## What is being asked
Set down the complete data exactly as it appears below.

## The data
↓↓↓

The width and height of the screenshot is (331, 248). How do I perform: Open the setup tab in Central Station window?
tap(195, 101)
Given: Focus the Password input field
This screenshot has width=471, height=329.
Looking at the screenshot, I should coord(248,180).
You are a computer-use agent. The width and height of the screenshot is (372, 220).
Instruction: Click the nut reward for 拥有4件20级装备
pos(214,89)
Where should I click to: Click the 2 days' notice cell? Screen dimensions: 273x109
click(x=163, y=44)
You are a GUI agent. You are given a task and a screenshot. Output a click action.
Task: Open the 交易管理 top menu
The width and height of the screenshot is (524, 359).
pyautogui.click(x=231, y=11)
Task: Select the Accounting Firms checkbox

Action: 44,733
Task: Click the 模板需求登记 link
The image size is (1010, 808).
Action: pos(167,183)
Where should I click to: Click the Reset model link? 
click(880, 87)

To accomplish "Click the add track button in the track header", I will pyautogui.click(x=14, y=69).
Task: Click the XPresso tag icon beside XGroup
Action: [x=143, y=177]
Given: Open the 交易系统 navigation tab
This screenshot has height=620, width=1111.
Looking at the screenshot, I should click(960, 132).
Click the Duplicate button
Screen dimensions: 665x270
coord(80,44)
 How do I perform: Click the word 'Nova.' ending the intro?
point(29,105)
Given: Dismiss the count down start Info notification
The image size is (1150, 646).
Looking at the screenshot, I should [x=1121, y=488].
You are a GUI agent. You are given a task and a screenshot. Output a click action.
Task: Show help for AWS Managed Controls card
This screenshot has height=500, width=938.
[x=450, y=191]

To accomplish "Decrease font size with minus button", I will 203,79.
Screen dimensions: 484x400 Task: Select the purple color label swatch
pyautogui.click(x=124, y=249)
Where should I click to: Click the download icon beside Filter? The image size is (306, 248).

↑↑↑

## Result for this task
The width and height of the screenshot is (331, 248). How do I perform: Open the setup tab in Central Station window?
tap(195, 101)
Given: Focus the Password input field
This screenshot has width=471, height=329.
Looking at the screenshot, I should coord(248,180).
You are a computer-use agent. The width and height of the screenshot is (372, 220).
Instruction: Click the nut reward for 拥有4件20级装备
pos(214,89)
Where should I click to: Click the 2 days' notice cell? Screen dimensions: 273x109
click(x=163, y=44)
You are a GUI agent. You are given a task and a screenshot. Output a click action.
Task: Open the 交易管理 top menu
The width and height of the screenshot is (524, 359).
pyautogui.click(x=231, y=11)
Task: Select the Accounting Firms checkbox

Action: 44,733
Task: Click the 模板需求登记 link
The image size is (1010, 808).
Action: pos(167,183)
Where should I click to: Click the Reset model link? 
click(880, 87)

To accomplish "Click the add track button in the track header", I will pyautogui.click(x=14, y=69).
Task: Click the XPresso tag icon beside XGroup
Action: [x=143, y=177]
Given: Open the 交易系统 navigation tab
This screenshot has height=620, width=1111.
Looking at the screenshot, I should click(960, 132).
Click the Duplicate button
Screen dimensions: 665x270
coord(80,44)
 How do I perform: Click the word 'Nova.' ending the intro?
point(29,105)
Given: Dismiss the count down start Info notification
The image size is (1150, 646).
Looking at the screenshot, I should [x=1121, y=488].
You are a GUI agent. You are given a task and a screenshot. Output a click action.
Task: Show help for AWS Managed Controls card
This screenshot has height=500, width=938.
[x=450, y=191]

To accomplish "Decrease font size with minus button", I will 203,79.
Screen dimensions: 484x400 Task: Select the purple color label swatch
pyautogui.click(x=124, y=249)
Where should I click to: Click the download icon beside Filter? The image size is (306, 248).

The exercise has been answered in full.